▶ Task requirements
Write out each entry below exactly. Do not include the images.

▶ Stored data entries
++++++

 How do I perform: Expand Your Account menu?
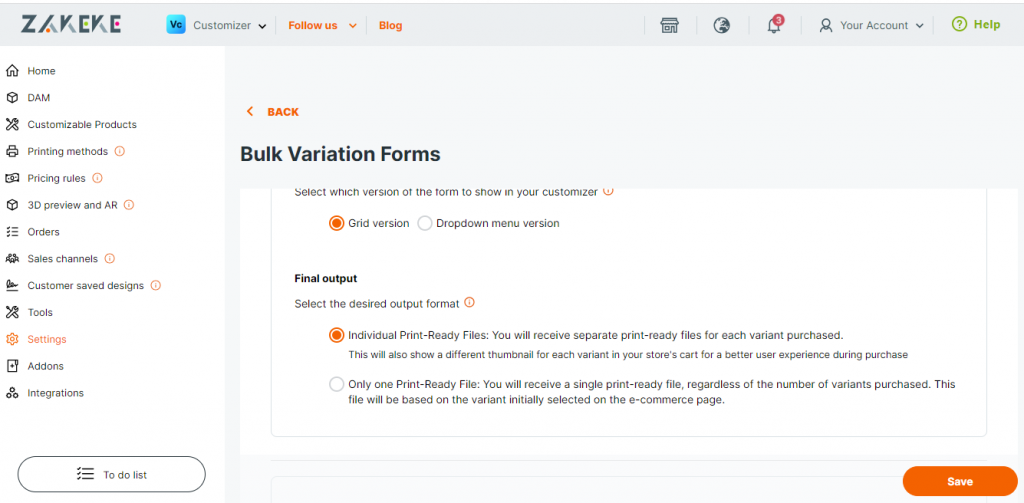point(871,25)
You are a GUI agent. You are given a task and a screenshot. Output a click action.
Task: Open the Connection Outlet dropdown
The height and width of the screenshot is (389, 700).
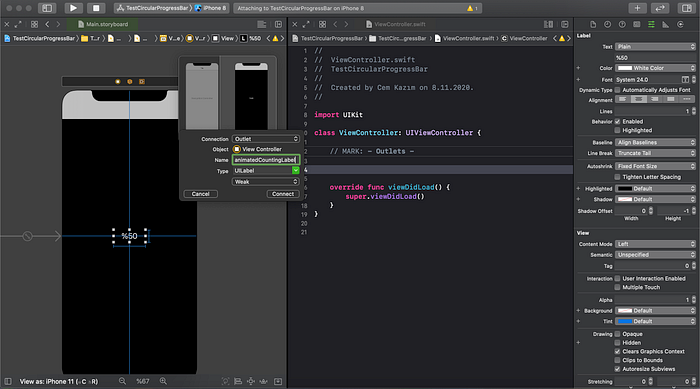[x=266, y=139]
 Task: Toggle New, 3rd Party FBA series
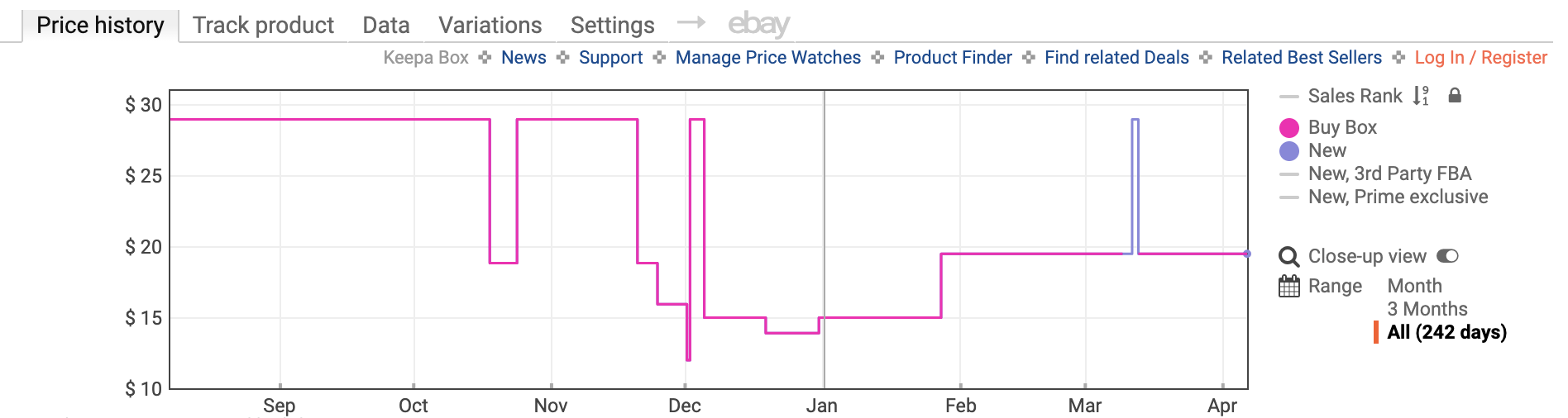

++++++

▶ Response to this exercise
 How do I perform: Expand Your Account menu?
point(871,25)
You are a GUI agent. You are given a task and a screenshot. Output a click action.
Task: Open the Connection Outlet dropdown
The height and width of the screenshot is (389, 700).
[x=266, y=139]
 Task: Toggle New, 3rd Party FBA series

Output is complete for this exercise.